» **Work request**:
Transcribe the entries below exactly; leave every image out.

Saved data entries
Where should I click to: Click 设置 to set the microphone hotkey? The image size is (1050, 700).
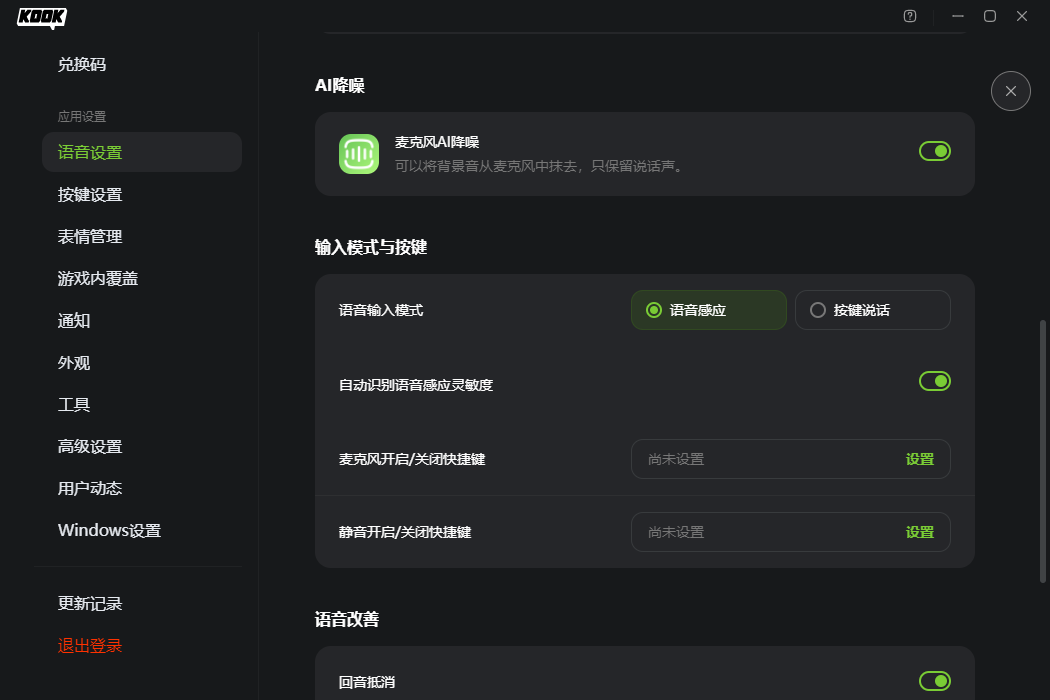(x=919, y=458)
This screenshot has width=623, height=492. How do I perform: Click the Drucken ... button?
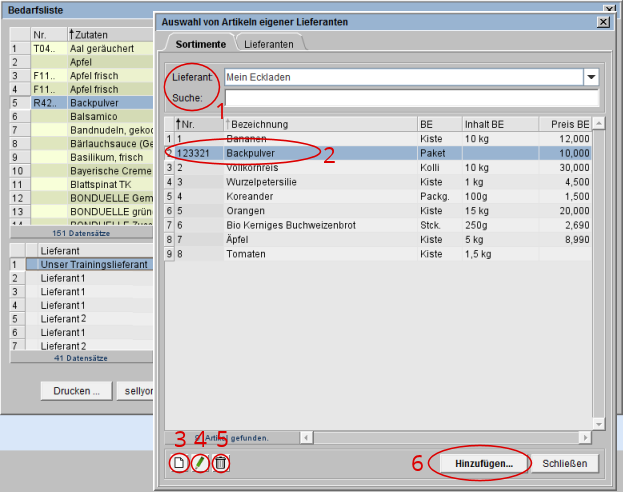pyautogui.click(x=76, y=391)
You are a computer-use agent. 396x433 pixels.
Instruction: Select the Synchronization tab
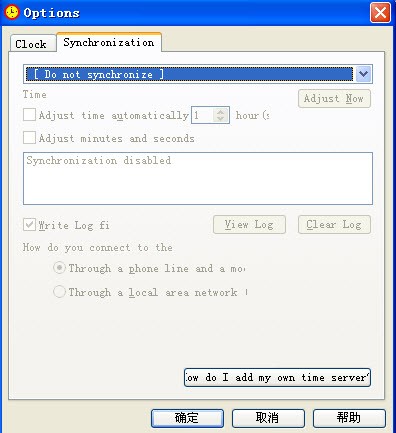coord(109,42)
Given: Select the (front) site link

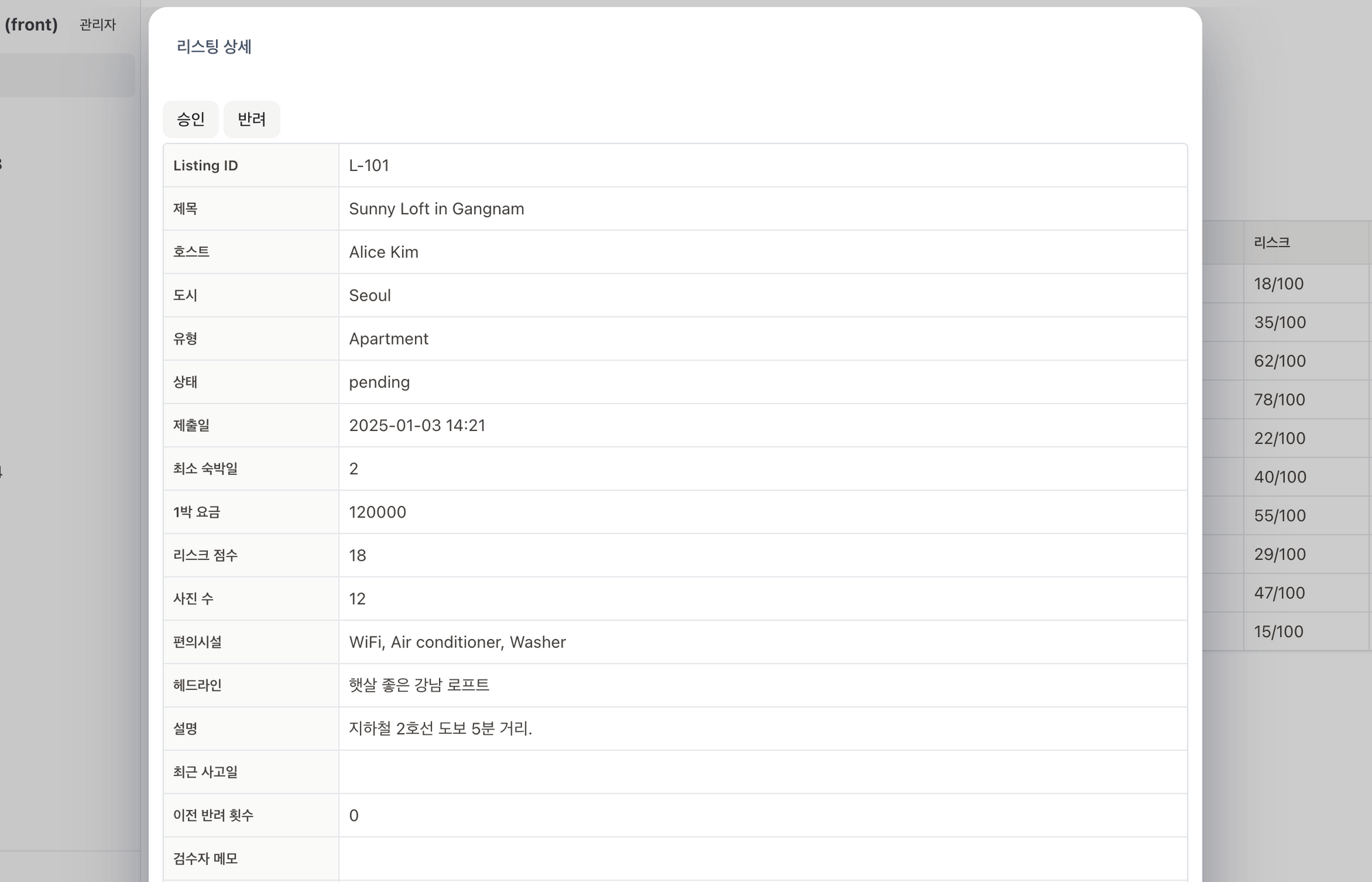Looking at the screenshot, I should coord(31,25).
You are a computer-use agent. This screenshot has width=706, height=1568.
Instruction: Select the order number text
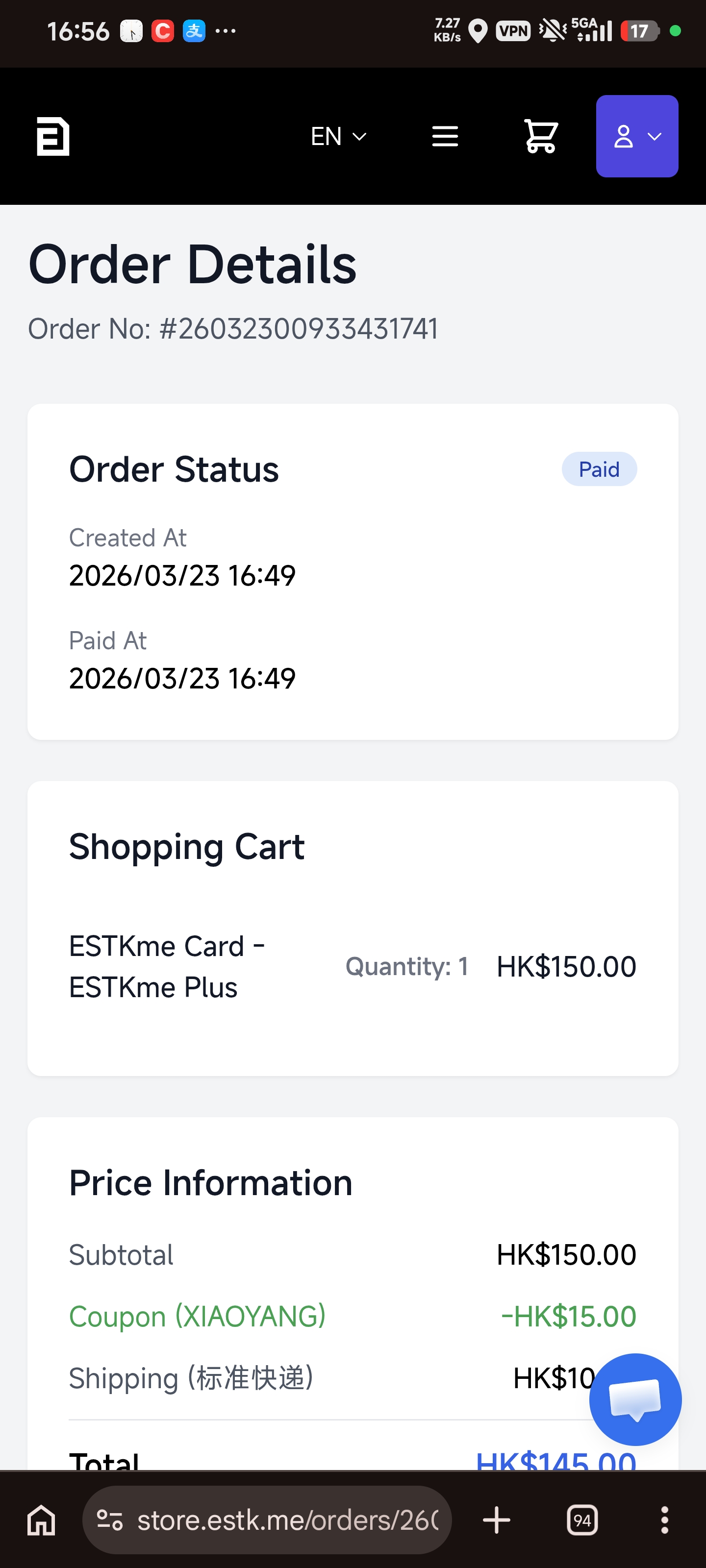click(233, 329)
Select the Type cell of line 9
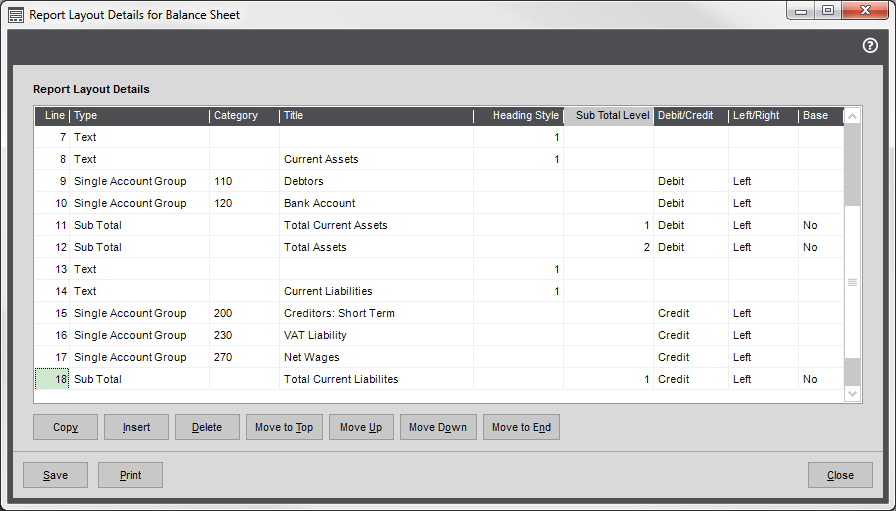 click(x=138, y=181)
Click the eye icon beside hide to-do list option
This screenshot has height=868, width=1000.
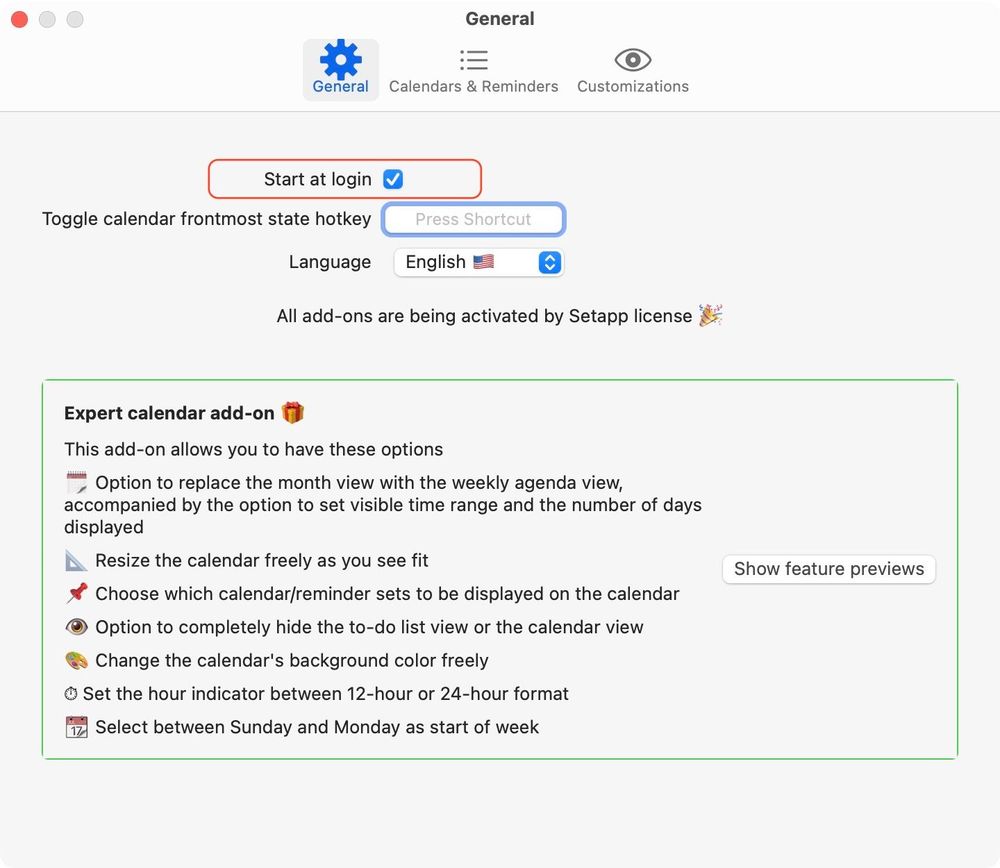click(x=77, y=627)
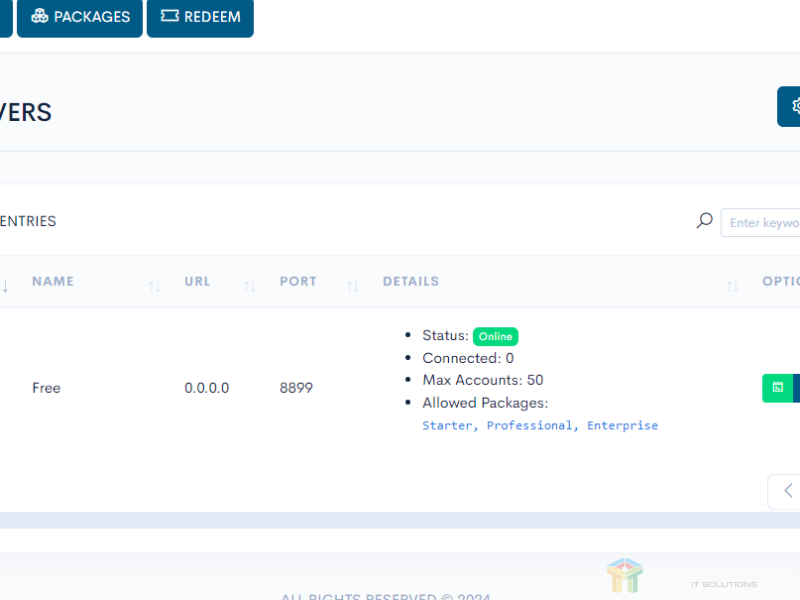Sort the table by Port column
The image size is (800, 600).
(x=298, y=282)

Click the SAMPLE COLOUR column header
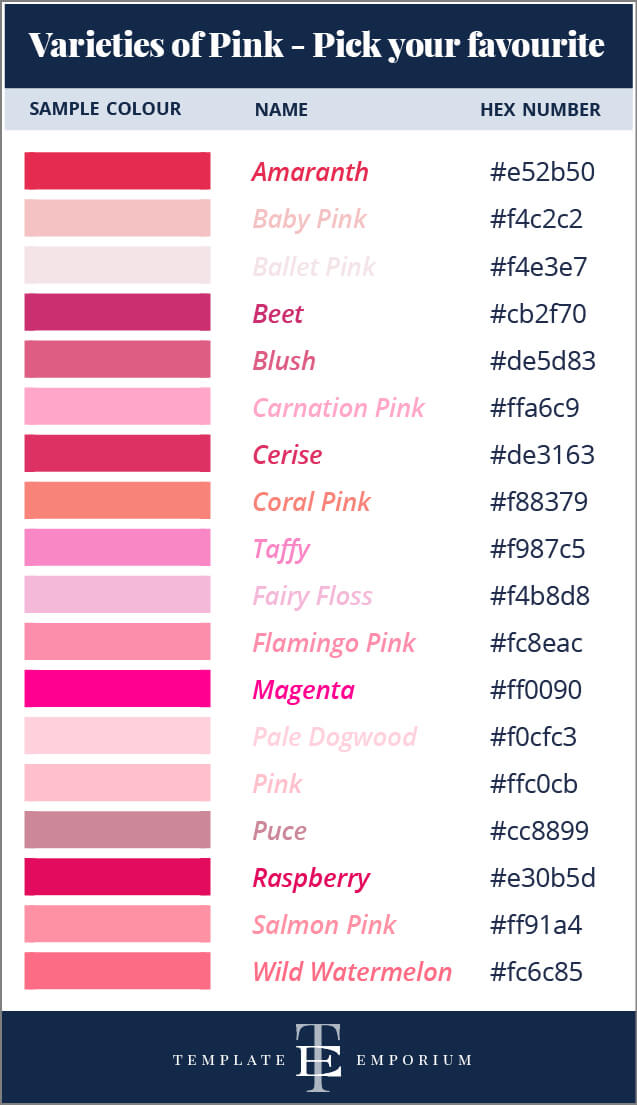coord(105,109)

» **Result below**:
Where should I click to: Click 设置 to set the microphone hotkey? The image size is (1050, 700).
(x=919, y=458)
This screenshot has width=623, height=492. How do I perform: Click the Drucken ... button?
pyautogui.click(x=76, y=391)
You are a computer-use agent. 396x433 pixels.
Instruction: Select the Synchronization tab
coord(109,42)
Given: Select the (front) site link

Looking at the screenshot, I should coord(31,25).
You are a computer-use agent. This screenshot has width=706, height=1568.
Instruction: Select the order number text
click(233, 329)
Select the Type cell of line 9
 click(x=138, y=181)
Click the eye icon beside hide to-do list option
This screenshot has height=868, width=1000.
click(x=77, y=627)
Sort the table by Port column
The image size is (800, 600).
(x=298, y=282)

Click the SAMPLE COLOUR column header
coord(105,109)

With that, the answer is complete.